User-space RCU: Memory-barrier menagerie

November 12, 2013

This article was contributed by Paul E. McKenney, Mathieu Desnoyers, Lai Jiangshan, and Josh Triplett

Most parallel code does not use explicit memory barriers. After all, the required memory barriers are coded into the underlying primitives, such as locking, atomic operations, and RCU. This allows most developers to use these primitives and cheerfully ignore memory barriers. However, if you need the ultimate in performance and scalability, or if you need to work on the underlying primitives, then you will need a solid understanding of memory barriers. This document is intended to provide that understanding. Although it uses the userspace RCU library's primitives, the concepts also apply to other environments, including the Linux kernel.

Conceptual underpinnings

It is worth clearly stating what memory barriers are not:

Memory barriers are not a way of making prior memory accesses get done faster.
On the contrary, although memory barriers might slow down subsequent stores, they rarely make anything go faster.
Memory barriers are not fairy dust that magically makes your concurrent program work correctly.
Yes, sprinkling memory barriers might reduce your failure probabilities, but so might random delays. If you use memory barriers, you had better understand them.
Memory barriers are not a mechanism that commits prior stores to main memory.
In fact, memory barriers control memory-mapped I/O (MMIO), store buffers, and perhaps also caches, but not normally main memory.
Memory barriers are not a broadcast mechanism that transmits prior stores to other CPUs.
Memory barriers do not necessarily transmit anything, they only force ordering.
Memory barriers are not a way of providing unconditional ordering guarantees.
You cannot expect an isolated memory barrier to do much of anything for you, except in a very few special cases. You must instead work with pairs of memory barriers.

The truth is that pairs of memory barriers provide conditional ordering guarantees. The conditional nature of these guarantees is encapsulated in if-then conditions. To illustrate this, let's look at a simple example where x and y both are initially equal to zero:

CPU 0                    CPU 1

x = 1;                   r1 = y;
cmm_smp_mb();            cmm_smp_mb();
y = 1;                   r2 = x;

[memory barrier example] The pair of memory barriers is the pair of cmm_smp_mb() statements. Now, if r1 == 1, then we know that CPU 0's store to y preceded CPU 1's load from y. If this condition is met, then the two memory barriers guarantee that CPU 0's store to x also preceded CPU 1's load from x, which means that r2 == 1. In short, this memory-barrier pair guarantees that if r1 == 1, then r2 == 1, as illustrated in the diagram to the right.

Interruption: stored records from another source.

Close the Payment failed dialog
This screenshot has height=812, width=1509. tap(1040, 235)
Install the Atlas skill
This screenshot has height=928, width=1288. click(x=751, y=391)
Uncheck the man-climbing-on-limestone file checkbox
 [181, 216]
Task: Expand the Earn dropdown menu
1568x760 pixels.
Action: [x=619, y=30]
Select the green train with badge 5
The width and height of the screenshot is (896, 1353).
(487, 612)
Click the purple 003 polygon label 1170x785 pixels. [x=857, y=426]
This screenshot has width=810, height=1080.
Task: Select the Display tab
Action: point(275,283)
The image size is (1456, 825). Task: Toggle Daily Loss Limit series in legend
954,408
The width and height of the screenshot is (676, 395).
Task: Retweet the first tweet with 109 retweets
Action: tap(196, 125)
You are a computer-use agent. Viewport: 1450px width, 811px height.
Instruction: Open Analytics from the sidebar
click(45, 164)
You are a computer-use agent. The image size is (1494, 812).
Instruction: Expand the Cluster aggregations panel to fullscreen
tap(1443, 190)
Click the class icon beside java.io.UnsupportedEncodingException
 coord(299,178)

With a little Boolean algebra, we can convert this if-then condition into the following assertion: r1 == 0 || r2 == 1. Assertions are much more convenient for more complex memory-barrier examples, which have numerous if-then forms, but only one assertion (give or take the commutative law for logical OR). Either way, the following outcomes are possible:

r1 == 0 && r2 == 0: CPU 0's code started after CPU 1's code completed.
r1 == 0 && r2 == 1: CPU 0's and CPU 1's code executed concurrently.
r1 == 1 && r2 == 1: CPU 0's code completed before CPU 1's code started.

Only the outcome r1 == 1 && r2 == 0 is prohibited, which we will call the BUG_ON() expression. After all, this outcome requires that either CPU 0's or CPU 1's code be executed out of order, and ordering is exactly what the memory barriers are supposed to be guaranteeing in the first place.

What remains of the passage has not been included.